In (Jasinschi et al., 2000), the authors describe a method for extracting the camera velocity. This method is a combination of the eight-point method in structure-from-motion with a statistical technique to automatically select feature points in the image, irrespective of 3D content information. In (Kim et al., 1997), the authors estimate the camera motion parameters from image sequences using a linear motion parameter equation and the Kalman filtering method.

Very few non-correspondence motion estimation algorithms have been proposed (Dellaert et al., 2000, Boughorbel et al., 2003). One can notice that although these ones circumvent the need for establishing direct correspondences, they still need to perform feature extraction in the images. In (Boughorbel et al., 2003), the authors propose a method for estimating the relative motion of a camera from two successive frames. The method relies on a structure saliency measure, and does not require any previous knowledge of point correspondences between the images. They presented two different such metrics. The first metric was simple and based on measuring the scattering of the structure points.
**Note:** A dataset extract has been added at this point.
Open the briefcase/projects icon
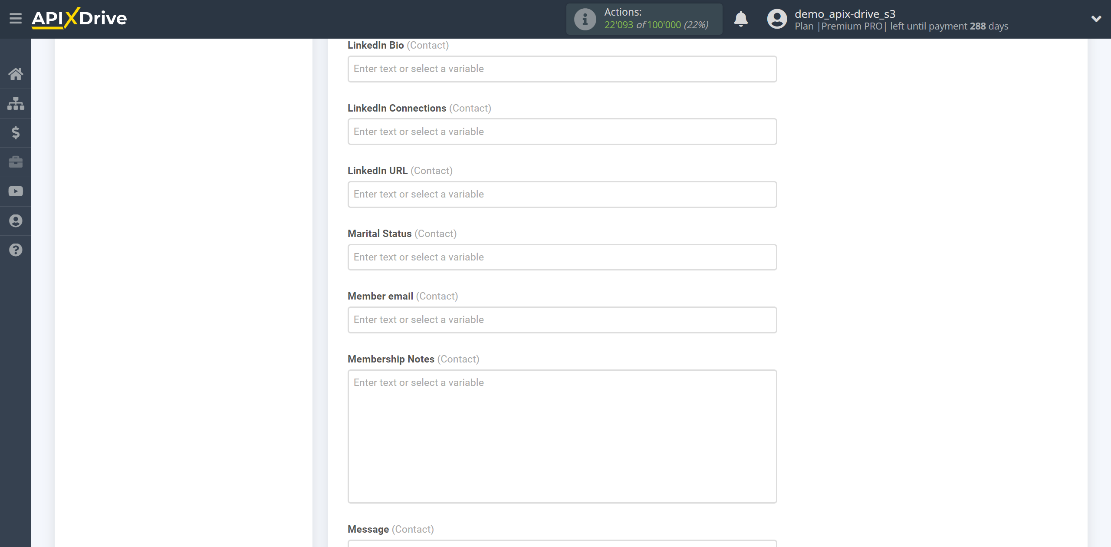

The second metric used the tensor voting approach and was more robust. In (Baumela et al., 2000), the authors derived the continuous analogue of the discrete epipolar equation, given a geometric interpretation of it, and a practical algorithm for computing camera’s motion parameters from closely spaced views. The input were given by the optical flow field.

While the discrete case requires feature matching and tracking across the images, the differential case requires the computation of the optical flow field (2D velocity field) (Barron et al., 1994, Irani, 1999, Fleet et al., 2000). All these problems are generally ill-conditioned.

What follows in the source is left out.